A study by the University of Aarhus in Denmark shows that coffee increases sensitivity to sweetness. The sense of smell and taste of 156 test persons was tested before and after drinking coffee. The researchers did not find any changes in the sense of smell, but they could show that the sense of taste was impaired: people who were tested after drinking coffee reacted more sensitively to sweetness and less sensitively to bitterness.

  1. Coffee protects against caries

According to researchers at the University of Ancona, several ingredients kill caries-causing bacteria. Especially chlorogenic acid, nicotinic acid and trigonellin help to prevent the formation of harmful plaque, as the scientists proved in the laboratory. Unsweetened coffee can therefore contribute to dental health.

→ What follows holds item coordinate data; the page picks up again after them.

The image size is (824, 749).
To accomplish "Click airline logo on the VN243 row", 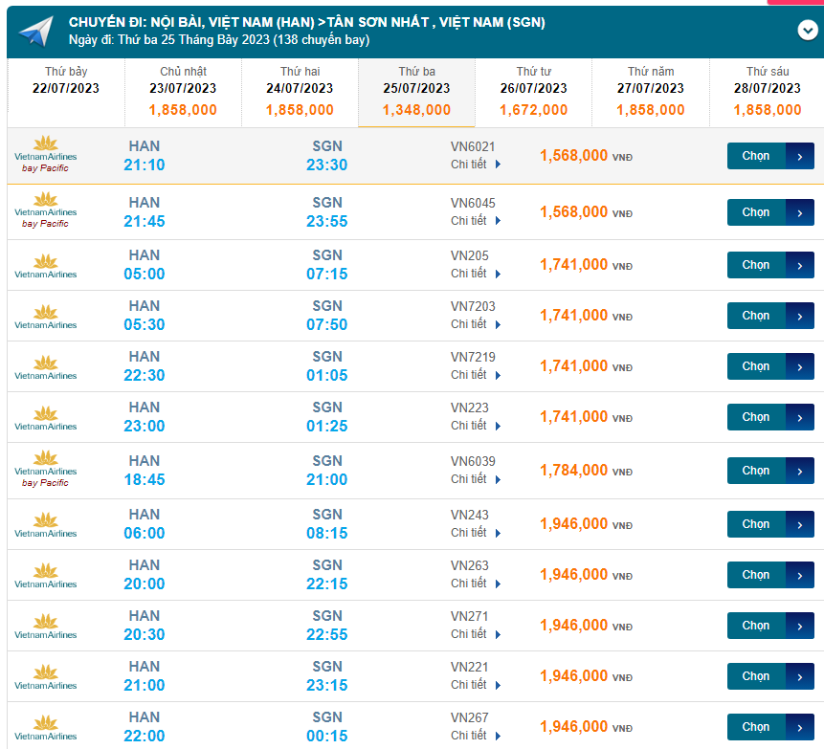I will point(45,524).
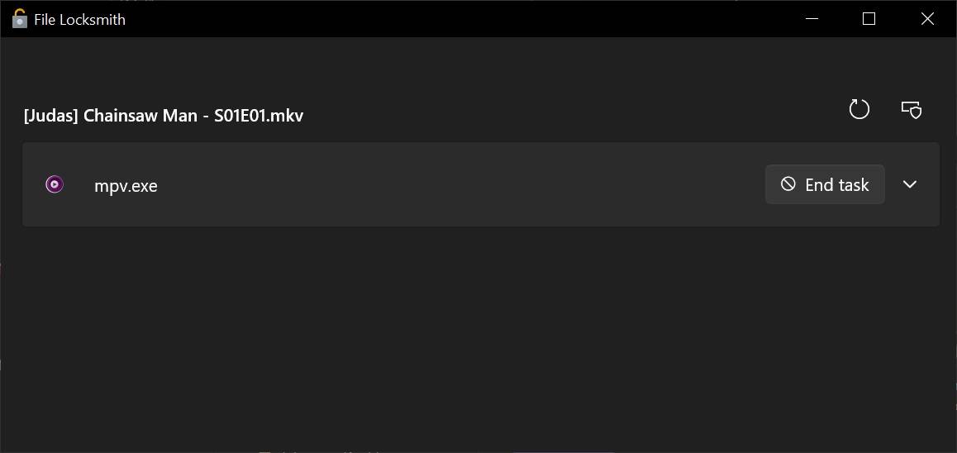Viewport: 957px width, 453px height.
Task: Click "S01E01.mkv" at the end of the heading
Action: pyautogui.click(x=259, y=116)
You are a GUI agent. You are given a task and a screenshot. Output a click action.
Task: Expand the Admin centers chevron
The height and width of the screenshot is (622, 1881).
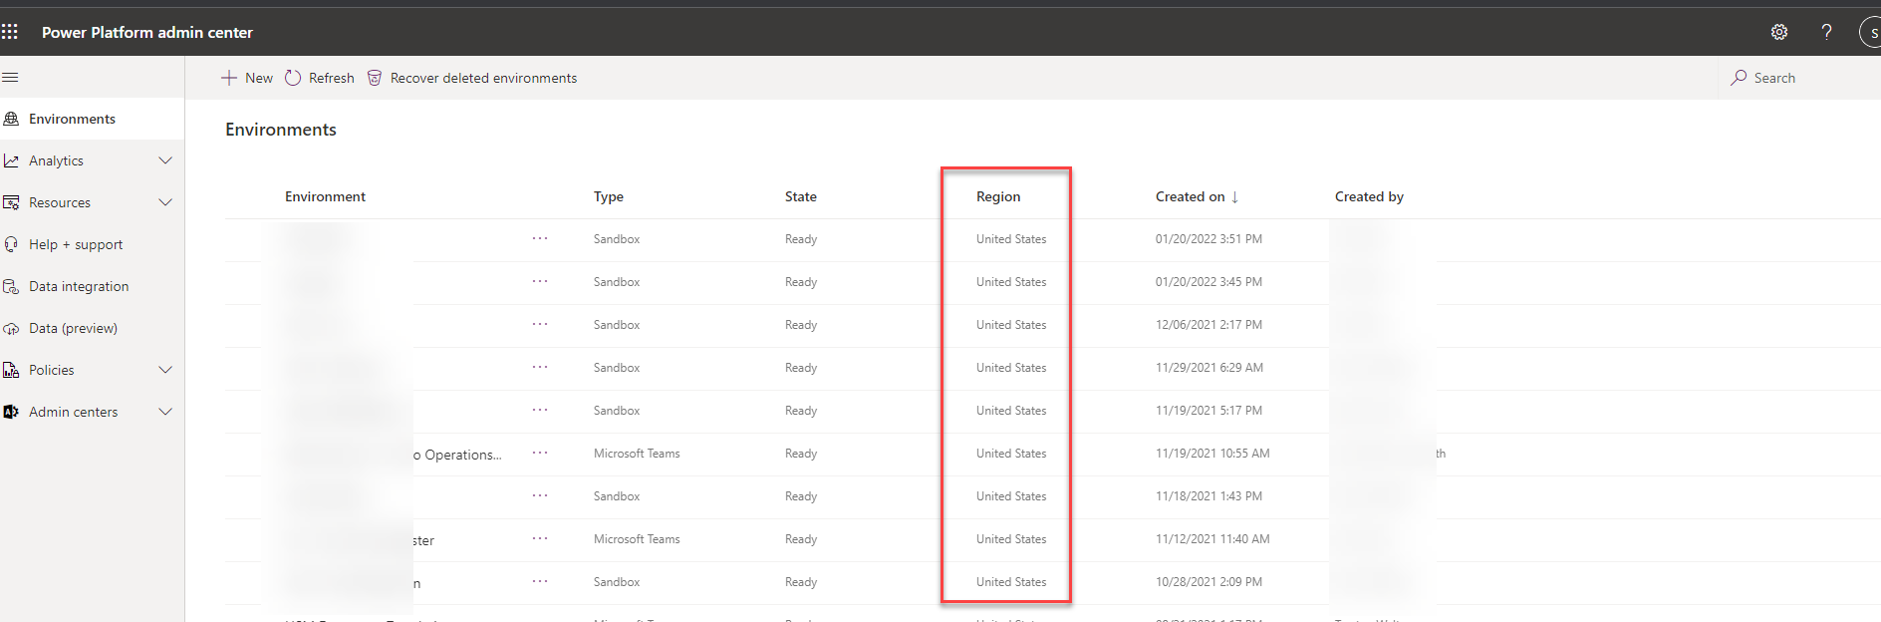[165, 412]
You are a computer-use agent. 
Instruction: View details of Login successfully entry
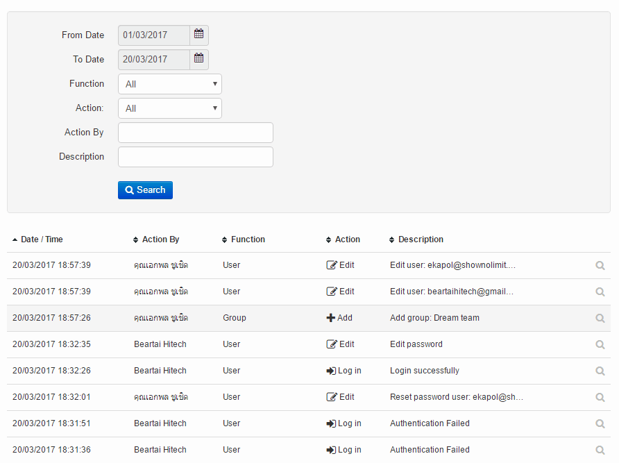pos(600,371)
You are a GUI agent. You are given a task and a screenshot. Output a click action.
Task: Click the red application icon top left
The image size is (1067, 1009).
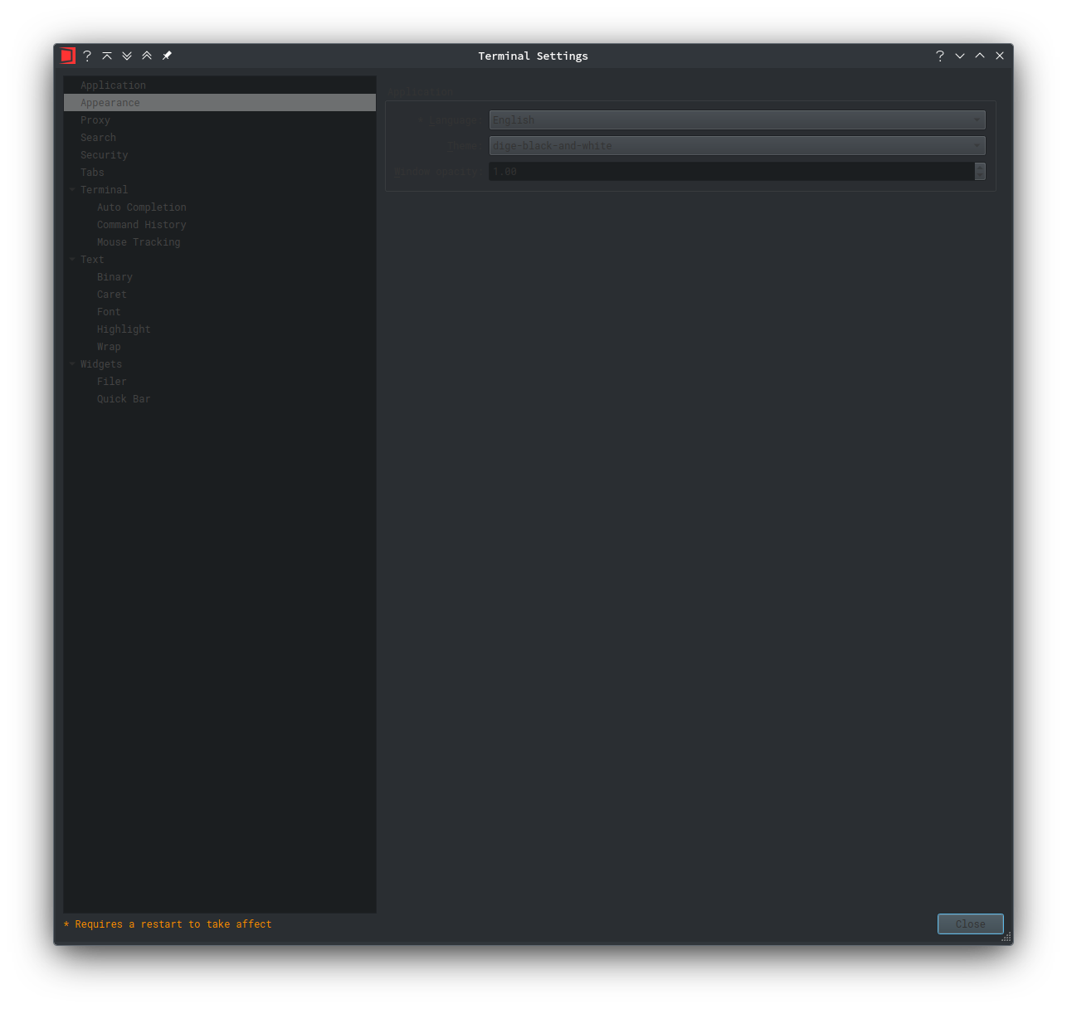tap(67, 56)
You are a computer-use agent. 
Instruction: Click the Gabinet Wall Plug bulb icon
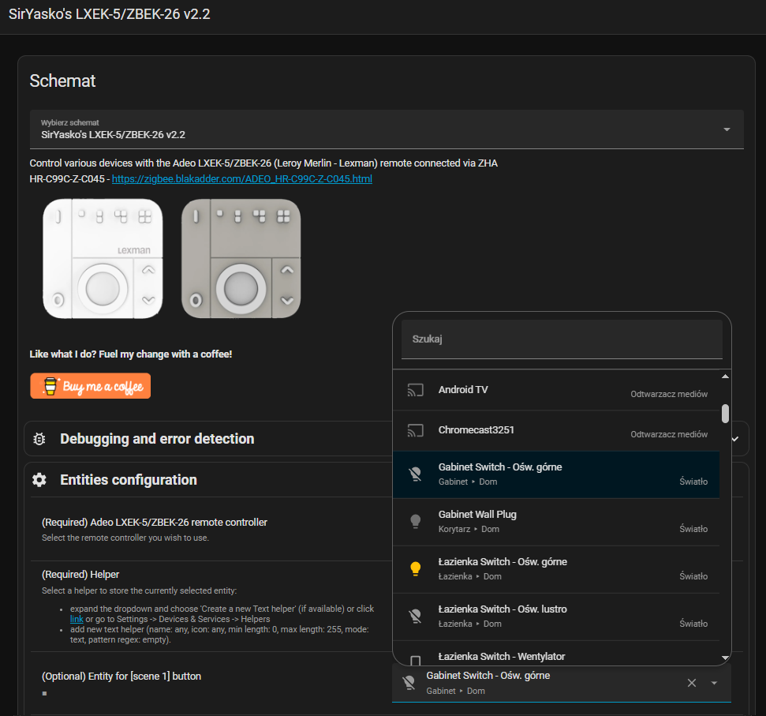click(x=415, y=521)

  1. Coffee grows on trees…

… which can be up to 10 meters high. In breeding, however, heights of 3 meters are preferred so that harvesting is not too difficult.

  1. ” Erichs Dröhnung “

In the GDR, pure roasted coffee was almost unaffordable, so the party leadership introduced a mix of coffee, grain, sugar beets and peas. The citizens did not like this substitute at all, and dissatisfaction grew so much that a public uprising threatened. In reference to West German products, the coffee substitute became known and spurned as ” Erichs Dröhnung”. Politicians sought a remedy and bought coffee abroad.

  1. Theoretically, the lethal dose of coffee is 100 cups…

…only then the concentration of caffeine would be high enough. However, the high water content in the body would rather be the cause of death.

With these facts you can certainly break the ice at the next coffee break and also use the coffee break at events for networking.